Nearly 50 years ago, the Central Intelligence Agency learned from the Associated Press that the Soviet Union had conducted its first atomic weapons tests. Last week, CNN was the CIA's source of information for a major series of nuclear weapons tests in India.
In 1949, the CIA was operating in the dark, without satellite reconnaissance and sophisticated intercept systems. CIA analysts in those days were retired military and Office of Secret Services veterans with little training and expertise in their fields. Today, however, the CIA has access to the most sophisticated monitoring facilities in the world as well as a nonproliferation center with more than 100 analysts. Why the failure?
The Indian fiasco has exposed the three major deficiencies evident at the CIA for the past several years: politicization, bureaucratization, and a fundamental misunderstanding of the proper interaction between intelligence and policymaking.
Having reached its 50th year, the CIA shows signs of bureaucratic lethargy; it's too large, layered, top heavy, inflexible.
Multiple layers of review have yielded timid, homogenized reports that mix conventional wisdom with artful obscurantism - a brew Henry Kissinger once dismissed as "rationales for inaction." Gen. Norman Schwarzkopf found CIA assessments riddled with ambiguities and referred to them during Desert Storm as "mush."
There is a venerable saying at the CIA: There are old officers and bold officers, but there are no old, bold officers.
In a move that reeked of politicization, the CIA recently forced the retirement of its senior expert on nonproliferation, Gordon Oehler, because the White House had complained about his dire forecasts regarding proliferation of strategic weapons in the Middle East and South Asia.
Mr. Oehler's candid briefings before congressional committees were putting a great deal of pressure on National Security Council and State Department officials to respond to the implications of provocative Russian and Chinese arms sales to India, Iran, and Pakistan in violation of the Missile Technology Control Regime.
The center is now managed by apparatchiks willing to tailor analysis to policy considerations. The CIA has also been victimized by its efforts to be "relevant" to the policy community in Washington. The Aspin-Brown Commission on Intelligence in 1996 encouraged the CIA to identify "relevant customers ... by position" and to consult them "with respect to the type of intelligence support they prefer." As a result, intelligence analysis has lost much of its objectivity and, in the case of India, CIA analysts missed numerous political and scientific signals that pointed to the likelihood of nuclear tests.
High US policymakers, like UN Ambassador Bill Richardson and Assistant Secretary of State Inderfurth, did not expect nuclear testing by India, and US intelligence officials consequently assigned a low priority to problems on the subcontinent.
It is essential for intelligence analysts to have access to policymakers in order to understand policy considerations, but policymakers cannot determine the intelligence agenda.

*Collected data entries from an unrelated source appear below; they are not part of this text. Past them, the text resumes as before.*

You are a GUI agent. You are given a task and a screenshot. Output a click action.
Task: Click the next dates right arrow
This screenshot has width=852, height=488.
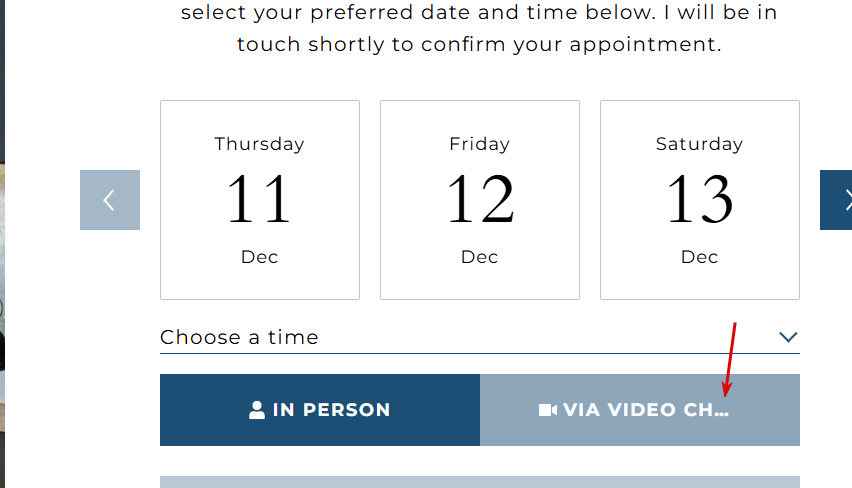pyautogui.click(x=837, y=200)
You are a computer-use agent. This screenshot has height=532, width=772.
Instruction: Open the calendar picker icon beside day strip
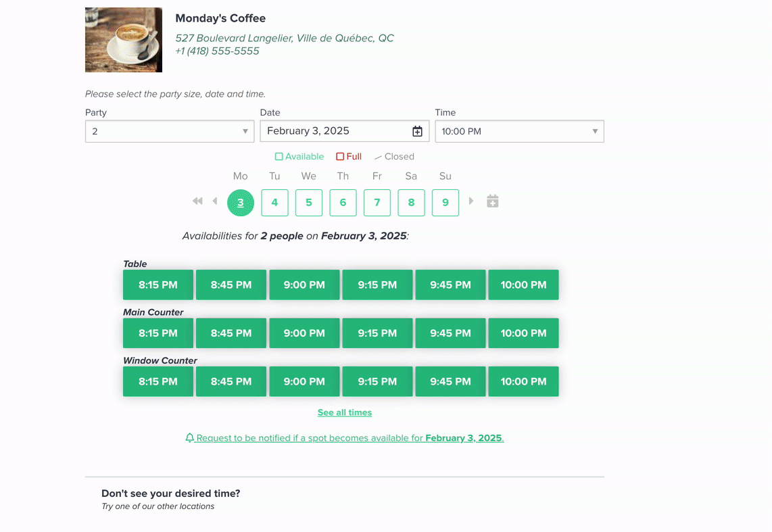493,201
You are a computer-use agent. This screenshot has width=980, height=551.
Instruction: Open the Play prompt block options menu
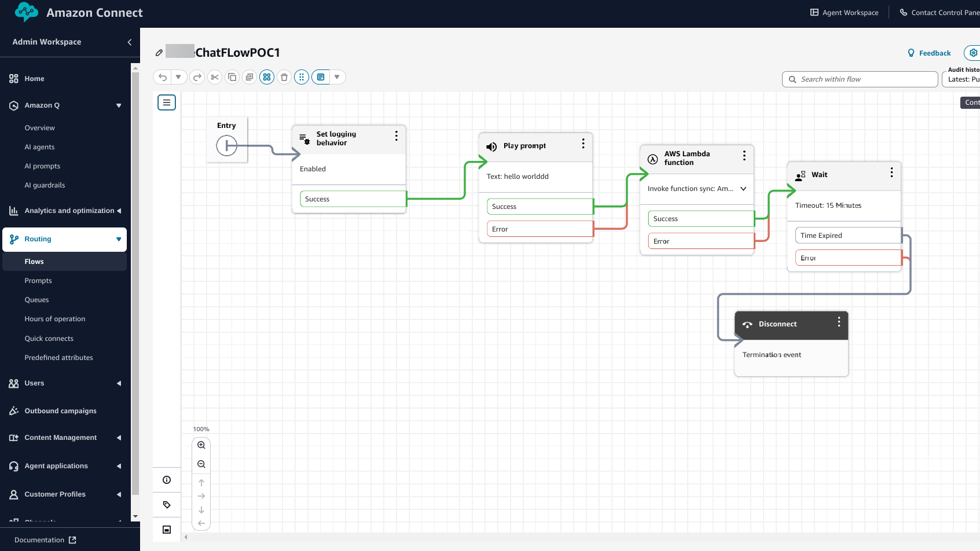583,144
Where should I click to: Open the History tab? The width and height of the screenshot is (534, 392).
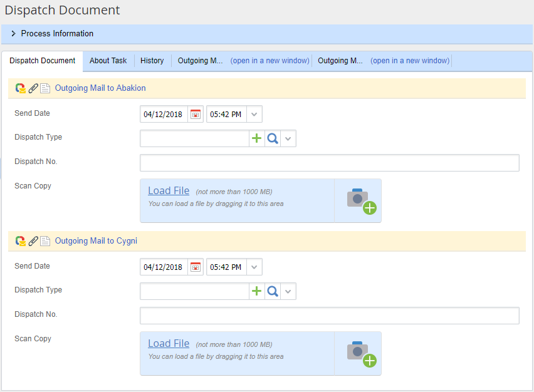[152, 61]
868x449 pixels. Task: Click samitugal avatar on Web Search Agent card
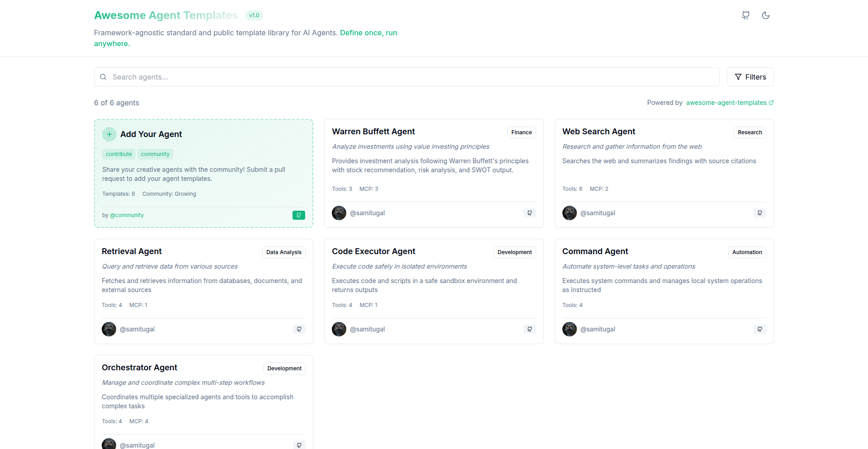click(x=569, y=213)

Another recommendation of the Aspin-Brown commission, the consolidation of all analysis of satellite imagery in the newly-created National Imagery and Mapping Agency, also contributed to the intelligence failure. By placing all analysis of imagery inside the Department of Defense, the White House insured that there would be a minimum of the critical cross-discipline analysis required for difficult regional problems such as the political and military frictions in South Asia. If the Pentagon continues to dominate the analysis of satellite photography, the nation's most important source of intelligence for verification of arms control agreements and the likelihood of military conflict, we can expect additional intelligence failures that will adversely affect US national security.

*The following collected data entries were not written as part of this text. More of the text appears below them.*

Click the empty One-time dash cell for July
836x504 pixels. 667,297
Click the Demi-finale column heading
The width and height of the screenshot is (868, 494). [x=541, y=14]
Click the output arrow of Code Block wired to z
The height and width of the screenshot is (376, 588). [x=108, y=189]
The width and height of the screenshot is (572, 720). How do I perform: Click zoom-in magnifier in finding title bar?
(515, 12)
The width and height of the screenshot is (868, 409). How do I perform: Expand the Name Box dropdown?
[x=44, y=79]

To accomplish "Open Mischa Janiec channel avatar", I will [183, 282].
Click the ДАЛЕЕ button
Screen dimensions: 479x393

CIA Director George Tenet, a former staffer with the Senate intelligence committee, has responded to this latest intelligence fiasco by resorting to a typical congressional device, naming a retired admiral to head a team of examiners. Unfortunately, Mr. Tenet himself has set the wrong tone at the CIA. He has stressed the espionage capabilities of the agency, which are far less important in the post-cold-war world, and ignored the erosion of intelligence capabilities that are required for understanding the unpredictable and unstable global arena. Tenet and his immediate predecessors have severely limited research and the production of national intelligence estimates, transferred military intelligence to the Pentagon, and returned economic intelligence to the Commerce Department and the Department of Energy.
If Vice President Gore is serious about reinventing government, then the CIA is certainly a good place to start.
It is time to create a separate analytical agency outside the policy process in order to return to Harry Truman's raison d'tre for the CIA: producing objective and incisive intelligence reports. Critics may then stop mocking the Biblical inscription in the entryway to CIA headquarters: And ye shall know the truth and the truth shall make you free.
* Melvin A. Goodman, a senior fellow at the Center for International Policy in Washington, D.C., was formerly senior analyst for Soviet affairs at the CIA.